Problem description: Each record is to be transcribed in full and exactly.

━━━ Data section

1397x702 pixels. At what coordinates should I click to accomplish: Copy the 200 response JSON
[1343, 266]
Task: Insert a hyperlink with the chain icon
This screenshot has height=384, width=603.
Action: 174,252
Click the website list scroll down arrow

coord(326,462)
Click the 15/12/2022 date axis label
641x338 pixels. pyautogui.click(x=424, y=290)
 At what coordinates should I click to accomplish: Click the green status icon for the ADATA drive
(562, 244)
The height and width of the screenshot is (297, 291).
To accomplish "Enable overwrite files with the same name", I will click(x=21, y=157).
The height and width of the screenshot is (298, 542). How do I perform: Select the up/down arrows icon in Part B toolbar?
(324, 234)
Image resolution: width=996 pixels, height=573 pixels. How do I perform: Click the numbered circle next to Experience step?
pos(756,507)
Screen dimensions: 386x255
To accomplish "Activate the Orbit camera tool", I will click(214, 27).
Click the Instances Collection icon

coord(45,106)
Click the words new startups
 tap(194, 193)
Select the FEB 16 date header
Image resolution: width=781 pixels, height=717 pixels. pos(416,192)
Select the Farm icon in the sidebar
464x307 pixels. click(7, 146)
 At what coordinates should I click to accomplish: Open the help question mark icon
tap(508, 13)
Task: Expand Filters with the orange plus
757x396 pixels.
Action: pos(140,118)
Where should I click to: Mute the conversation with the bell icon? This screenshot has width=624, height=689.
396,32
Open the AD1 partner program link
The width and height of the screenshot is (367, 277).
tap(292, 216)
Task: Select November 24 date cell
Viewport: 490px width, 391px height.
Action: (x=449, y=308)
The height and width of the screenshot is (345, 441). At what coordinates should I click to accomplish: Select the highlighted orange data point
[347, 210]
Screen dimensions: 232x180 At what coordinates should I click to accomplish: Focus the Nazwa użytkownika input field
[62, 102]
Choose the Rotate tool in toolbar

━━━━━━

Task answer:
1397x702 pixels. At what coordinates should I click to accomplish: Copy the 200 response JSON
[1343, 266]
Task: Insert a hyperlink with the chain icon
This screenshot has height=384, width=603.
Action: 174,252
Click the website list scroll down arrow

coord(326,462)
Click the 15/12/2022 date axis label
641x338 pixels. pyautogui.click(x=424, y=290)
 At what coordinates should I click to accomplish: Click the green status icon for the ADATA drive
(562, 244)
The height and width of the screenshot is (297, 291).
To accomplish "Enable overwrite files with the same name", I will click(x=21, y=157).
The height and width of the screenshot is (298, 542). How do I perform: Select the up/down arrows icon in Part B toolbar?
(324, 234)
Image resolution: width=996 pixels, height=573 pixels. How do I perform: Click the numbered circle next to Experience step?
pos(756,507)
Screen dimensions: 386x255
To accomplish "Activate the Orbit camera tool", I will click(214, 27).
Click the Instances Collection icon

coord(45,106)
Click the words new startups
 tap(194, 193)
Select the FEB 16 date header
Image resolution: width=781 pixels, height=717 pixels. pos(416,192)
Select the Farm icon in the sidebar
464x307 pixels. click(7, 146)
 At what coordinates should I click to accomplish: Open the help question mark icon
tap(508, 13)
Task: Expand Filters with the orange plus
757x396 pixels.
Action: pos(140,118)
Where should I click to: Mute the conversation with the bell icon? This screenshot has width=624, height=689.
396,32
Open the AD1 partner program link
The width and height of the screenshot is (367, 277).
tap(292, 216)
Task: Select November 24 date cell
Viewport: 490px width, 391px height.
Action: (x=449, y=308)
The height and width of the screenshot is (345, 441). At what coordinates should I click to accomplish: Select the highlighted orange data point
[347, 210]
Screen dimensions: 232x180 At what coordinates should I click to accomplish: Focus the Nazwa użytkownika input field
[62, 102]
Choose the Rotate tool in toolbar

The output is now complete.